───── Exercise material
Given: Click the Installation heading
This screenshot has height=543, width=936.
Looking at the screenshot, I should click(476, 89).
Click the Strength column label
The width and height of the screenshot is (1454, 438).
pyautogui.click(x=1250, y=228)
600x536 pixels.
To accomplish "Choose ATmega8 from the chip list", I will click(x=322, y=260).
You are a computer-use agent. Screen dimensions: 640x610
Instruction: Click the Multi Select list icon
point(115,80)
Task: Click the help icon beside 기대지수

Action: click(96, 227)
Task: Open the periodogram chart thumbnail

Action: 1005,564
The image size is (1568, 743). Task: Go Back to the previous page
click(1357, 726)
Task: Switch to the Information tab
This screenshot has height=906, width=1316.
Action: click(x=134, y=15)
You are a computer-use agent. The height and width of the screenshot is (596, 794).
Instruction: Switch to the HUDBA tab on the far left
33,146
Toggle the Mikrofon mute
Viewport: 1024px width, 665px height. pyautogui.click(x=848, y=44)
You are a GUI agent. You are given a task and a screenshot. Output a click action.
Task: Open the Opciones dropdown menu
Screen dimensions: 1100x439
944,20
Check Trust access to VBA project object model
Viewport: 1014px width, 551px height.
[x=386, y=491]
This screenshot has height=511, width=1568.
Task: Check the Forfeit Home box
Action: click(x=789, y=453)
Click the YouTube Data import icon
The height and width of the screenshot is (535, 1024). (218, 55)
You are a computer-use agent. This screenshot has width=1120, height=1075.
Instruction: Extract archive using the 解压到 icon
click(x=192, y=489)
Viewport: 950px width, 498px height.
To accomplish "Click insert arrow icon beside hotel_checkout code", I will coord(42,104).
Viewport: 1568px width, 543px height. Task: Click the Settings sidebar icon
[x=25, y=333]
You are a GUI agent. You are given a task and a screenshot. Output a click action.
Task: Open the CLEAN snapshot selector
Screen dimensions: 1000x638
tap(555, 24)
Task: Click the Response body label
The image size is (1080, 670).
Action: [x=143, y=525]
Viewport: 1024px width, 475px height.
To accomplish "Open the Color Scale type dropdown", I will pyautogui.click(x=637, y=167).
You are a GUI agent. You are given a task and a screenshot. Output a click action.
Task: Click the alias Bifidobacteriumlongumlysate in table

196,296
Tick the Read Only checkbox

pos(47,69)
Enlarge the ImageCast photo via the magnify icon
──────────
• [Aim of the task]:
Exactly as written above, set down the whole listing again.

• [Problem solution]:
Given: Click the Installation heading
This screenshot has height=543, width=936.
Looking at the screenshot, I should click(476, 89).
Click the Strength column label
The width and height of the screenshot is (1454, 438).
pyautogui.click(x=1250, y=228)
600x536 pixels.
To accomplish "Choose ATmega8 from the chip list", I will click(x=322, y=260).
You are a computer-use agent. Screen dimensions: 640x610
Instruction: Click the Multi Select list icon
point(115,80)
Task: Click the help icon beside 기대지수

Action: click(96, 227)
Task: Open the periodogram chart thumbnail

Action: 1005,564
The image size is (1568, 743). Task: Go Back to the previous page
click(1357, 726)
Task: Switch to the Information tab
This screenshot has height=906, width=1316.
Action: click(x=134, y=15)
You are a computer-use agent. The height and width of the screenshot is (596, 794).
Instruction: Switch to the HUDBA tab on the far left
33,146
Toggle the Mikrofon mute
Viewport: 1024px width, 665px height. pyautogui.click(x=848, y=44)
You are a GUI agent. You are given a task and a screenshot. Output a click action.
Task: Open the Opciones dropdown menu
Screen dimensions: 1100x439
944,20
Check Trust access to VBA project object model
Viewport: 1014px width, 551px height.
[x=386, y=491]
This screenshot has height=511, width=1568.
Task: Check the Forfeit Home box
Action: click(x=789, y=453)
Click the YouTube Data import icon
The height and width of the screenshot is (535, 1024). (218, 55)
You are a computer-use agent. This screenshot has width=1120, height=1075.
Instruction: Extract archive using the 解压到 icon
click(x=192, y=489)
Viewport: 950px width, 498px height.
To accomplish "Click insert arrow icon beside hotel_checkout code", I will coord(42,104).
Viewport: 1568px width, 543px height. Task: Click the Settings sidebar icon
[x=25, y=333]
You are a GUI agent. You are given a task and a screenshot. Output a click action.
Task: Open the CLEAN snapshot selector
Screen dimensions: 1000x638
tap(555, 24)
Task: Click the Response body label
The image size is (1080, 670).
Action: [x=143, y=525]
Viewport: 1024px width, 475px height.
To accomplish "Open the Color Scale type dropdown", I will pyautogui.click(x=637, y=167).
You are a GUI agent. You are given a task and a screenshot. Output a click action.
Task: Click the alias Bifidobacteriumlongumlysate in table

196,296
Tick the Read Only checkbox

pos(47,69)
Enlarge the ImageCast photo via the magnify icon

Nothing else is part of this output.